There are three main types of irony: verbal irony, situational irony, and dramatic irony. 

Dramatic irony is when the audience understands something opposite what the characters do. 

Example: Romeo doesn’t know Juliet isn’t really dead, so he kills himself. 

Verbal irony is when a different word is used than what is meant. 

Example: Someone saying “oh, my day has been awesome” if their day has actually been terrible. 

Situational irony is when something happens which is different than what we expect. 

Example: In the Emperor’s New Groove, there’s a scene where Kuzco is lost and frightened in the woods.

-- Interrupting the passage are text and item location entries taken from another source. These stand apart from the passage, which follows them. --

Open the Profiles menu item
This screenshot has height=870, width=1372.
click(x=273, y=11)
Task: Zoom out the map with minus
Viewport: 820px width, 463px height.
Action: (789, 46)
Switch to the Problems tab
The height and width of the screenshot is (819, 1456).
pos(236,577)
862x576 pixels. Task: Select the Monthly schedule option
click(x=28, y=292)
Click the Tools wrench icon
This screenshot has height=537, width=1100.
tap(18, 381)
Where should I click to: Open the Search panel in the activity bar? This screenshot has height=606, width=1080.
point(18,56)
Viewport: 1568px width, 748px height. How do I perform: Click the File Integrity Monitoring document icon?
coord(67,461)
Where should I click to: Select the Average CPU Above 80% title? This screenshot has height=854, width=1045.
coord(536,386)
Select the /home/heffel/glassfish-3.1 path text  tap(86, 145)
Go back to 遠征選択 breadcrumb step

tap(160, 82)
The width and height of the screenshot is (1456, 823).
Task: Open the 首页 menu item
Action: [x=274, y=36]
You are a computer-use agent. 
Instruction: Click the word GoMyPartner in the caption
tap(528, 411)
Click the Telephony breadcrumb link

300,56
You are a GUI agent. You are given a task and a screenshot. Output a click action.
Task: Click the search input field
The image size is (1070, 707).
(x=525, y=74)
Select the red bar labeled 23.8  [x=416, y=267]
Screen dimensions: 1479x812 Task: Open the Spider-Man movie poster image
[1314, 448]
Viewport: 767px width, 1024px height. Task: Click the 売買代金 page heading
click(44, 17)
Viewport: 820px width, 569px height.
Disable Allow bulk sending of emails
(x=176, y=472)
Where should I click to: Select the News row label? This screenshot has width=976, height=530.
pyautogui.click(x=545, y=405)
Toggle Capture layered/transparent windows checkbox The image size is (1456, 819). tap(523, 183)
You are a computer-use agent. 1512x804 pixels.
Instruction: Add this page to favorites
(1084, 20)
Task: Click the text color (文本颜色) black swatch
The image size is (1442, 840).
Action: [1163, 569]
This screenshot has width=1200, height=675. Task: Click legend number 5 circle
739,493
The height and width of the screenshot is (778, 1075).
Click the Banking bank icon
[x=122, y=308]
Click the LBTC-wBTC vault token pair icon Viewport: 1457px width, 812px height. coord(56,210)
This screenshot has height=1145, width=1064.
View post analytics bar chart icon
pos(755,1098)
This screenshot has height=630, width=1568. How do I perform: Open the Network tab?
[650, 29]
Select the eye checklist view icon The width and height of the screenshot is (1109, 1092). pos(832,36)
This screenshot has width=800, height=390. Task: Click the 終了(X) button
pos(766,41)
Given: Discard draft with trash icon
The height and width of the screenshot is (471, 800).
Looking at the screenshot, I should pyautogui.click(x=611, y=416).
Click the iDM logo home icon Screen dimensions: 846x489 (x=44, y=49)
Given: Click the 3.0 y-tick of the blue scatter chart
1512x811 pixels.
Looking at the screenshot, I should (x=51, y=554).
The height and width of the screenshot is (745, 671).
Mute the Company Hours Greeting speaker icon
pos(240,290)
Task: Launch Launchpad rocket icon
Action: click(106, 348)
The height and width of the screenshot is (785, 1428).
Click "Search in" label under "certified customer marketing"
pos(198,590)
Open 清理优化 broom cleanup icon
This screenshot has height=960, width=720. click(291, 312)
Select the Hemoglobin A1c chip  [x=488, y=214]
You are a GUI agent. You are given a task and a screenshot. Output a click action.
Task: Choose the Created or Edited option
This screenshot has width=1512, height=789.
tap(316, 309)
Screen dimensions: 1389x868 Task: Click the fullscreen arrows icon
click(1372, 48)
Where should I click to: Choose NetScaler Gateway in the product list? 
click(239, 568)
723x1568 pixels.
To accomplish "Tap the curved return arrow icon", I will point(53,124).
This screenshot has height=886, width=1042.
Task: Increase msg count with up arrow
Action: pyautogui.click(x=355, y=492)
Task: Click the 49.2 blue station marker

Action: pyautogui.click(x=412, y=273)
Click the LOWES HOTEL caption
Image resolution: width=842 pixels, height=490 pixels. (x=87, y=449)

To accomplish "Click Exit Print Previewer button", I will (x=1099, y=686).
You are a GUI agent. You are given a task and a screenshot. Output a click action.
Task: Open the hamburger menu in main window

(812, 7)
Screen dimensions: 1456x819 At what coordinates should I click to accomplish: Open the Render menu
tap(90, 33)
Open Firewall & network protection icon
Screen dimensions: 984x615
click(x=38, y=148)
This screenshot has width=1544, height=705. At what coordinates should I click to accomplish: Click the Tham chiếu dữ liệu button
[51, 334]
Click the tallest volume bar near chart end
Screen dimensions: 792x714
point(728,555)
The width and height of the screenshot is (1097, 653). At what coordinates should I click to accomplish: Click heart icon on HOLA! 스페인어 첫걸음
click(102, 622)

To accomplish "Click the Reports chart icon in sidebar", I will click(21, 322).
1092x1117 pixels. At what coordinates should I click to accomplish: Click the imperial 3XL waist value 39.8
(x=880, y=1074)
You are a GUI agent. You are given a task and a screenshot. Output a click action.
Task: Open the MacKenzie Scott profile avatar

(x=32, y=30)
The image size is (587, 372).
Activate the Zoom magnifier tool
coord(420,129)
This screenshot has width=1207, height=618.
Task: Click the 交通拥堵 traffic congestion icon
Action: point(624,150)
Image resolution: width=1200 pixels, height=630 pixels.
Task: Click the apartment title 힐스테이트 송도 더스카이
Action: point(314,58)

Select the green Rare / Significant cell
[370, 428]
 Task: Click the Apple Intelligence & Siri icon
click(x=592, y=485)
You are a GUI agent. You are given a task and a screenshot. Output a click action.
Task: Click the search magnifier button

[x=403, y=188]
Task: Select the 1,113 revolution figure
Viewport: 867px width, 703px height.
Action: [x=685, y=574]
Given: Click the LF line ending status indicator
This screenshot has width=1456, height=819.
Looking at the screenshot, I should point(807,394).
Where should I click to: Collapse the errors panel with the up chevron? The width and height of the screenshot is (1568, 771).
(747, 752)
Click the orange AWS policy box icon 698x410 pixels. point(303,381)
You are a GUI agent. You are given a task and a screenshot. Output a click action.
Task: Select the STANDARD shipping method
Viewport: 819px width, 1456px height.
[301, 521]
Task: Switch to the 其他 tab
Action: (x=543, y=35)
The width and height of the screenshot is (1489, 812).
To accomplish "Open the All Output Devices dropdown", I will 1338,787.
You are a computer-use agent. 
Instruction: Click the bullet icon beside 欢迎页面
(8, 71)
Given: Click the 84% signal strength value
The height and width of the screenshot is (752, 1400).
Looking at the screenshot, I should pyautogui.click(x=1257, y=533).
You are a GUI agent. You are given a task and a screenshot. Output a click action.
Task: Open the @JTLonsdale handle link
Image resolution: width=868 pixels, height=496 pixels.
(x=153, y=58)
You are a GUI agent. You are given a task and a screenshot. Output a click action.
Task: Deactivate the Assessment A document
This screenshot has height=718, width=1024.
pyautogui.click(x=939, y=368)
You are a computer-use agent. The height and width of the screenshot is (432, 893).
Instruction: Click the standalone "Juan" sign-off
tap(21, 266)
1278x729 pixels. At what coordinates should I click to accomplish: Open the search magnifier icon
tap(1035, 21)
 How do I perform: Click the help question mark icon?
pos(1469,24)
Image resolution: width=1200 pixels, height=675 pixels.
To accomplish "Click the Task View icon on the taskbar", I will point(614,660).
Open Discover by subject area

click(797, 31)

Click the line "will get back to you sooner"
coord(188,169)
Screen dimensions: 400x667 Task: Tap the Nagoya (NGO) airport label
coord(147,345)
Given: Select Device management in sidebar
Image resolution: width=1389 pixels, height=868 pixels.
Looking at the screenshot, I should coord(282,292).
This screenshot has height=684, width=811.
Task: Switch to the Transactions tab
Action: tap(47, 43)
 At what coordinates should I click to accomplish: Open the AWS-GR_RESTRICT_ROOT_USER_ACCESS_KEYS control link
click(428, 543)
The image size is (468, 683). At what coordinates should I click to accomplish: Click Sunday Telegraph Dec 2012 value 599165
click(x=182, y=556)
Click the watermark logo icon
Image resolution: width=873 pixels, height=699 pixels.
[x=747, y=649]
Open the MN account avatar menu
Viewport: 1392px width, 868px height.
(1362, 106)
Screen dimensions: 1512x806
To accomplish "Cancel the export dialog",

The lighting gets dark and the bushes rumble, Kuzco trembles in fear, and we expect a monster to leap forward, but instead it’s a little bunny rabbit. 


Allusions are when we compare things to famous nouns. Note that this isn’t metaphor or simile–what makes allusion unique is that we’re using well-known people and places. Allusions can also be (and frequently are) references to other famous books, movies, or T.V. shows. 

Example: “Well, I’m not Mozart or anything, but I think I play piano well enough.”

We know Mozart to be an excellent pianist. Because of that, we understand this person isn’t literally claiming not to be Mozart, but is instead claiming not to be very good at piano. 


In a synecdoche, we use a part of something to represent the whole thing. 

Example: Dallas won the Superbowl last weekend. 

All of the city of Dallas did not win the Superbowl last weekend. Here, we’re taking the team (the Dallas Cowboys) and referring to it as ‘Dallas.’ The football team is representing the entire city of Dallas. 

What are Some Examples of Figurative Language? 

Now that we’ve covered some common types of figurative language, let’s run through a few more examples to make sure we’ve got them down. 

EXAMPLE: A police station gets burglarized. 

This is situational irony. Since a police station is, in theory, meant to prevent crime, it’s ironic that a police station would be the victim of a crime. This is situational irony because it depicts something happening which we wouldn’t expect. 

EXAMPLE: Snow fell soft as flower petals on the rolling hills. 

This is a simile. Our key word here is ‘as.’ We’re using ‘flower petals’ to describe ‘snow,’ and since we’re using ‘as,’ it’s a simile as opposed to a metaphor

EXAMPLE: “I’m pretty fit, but pull-ups are my Achilles’ heel.” 

This is an allusion. Achilles’ heel, specifically, is a classical allusion, referring to the myth of Achilles. What the speaker means is that pushups are their one big weak spot. 

EXAMPLE: “It’s raining cats and dogs out there.” 

This is an idiom. It’s not literally raining cats and dogs, as those words together would imply literally. Instead, this is a commonly used phrase that we understand to mean that it’s raining a lot.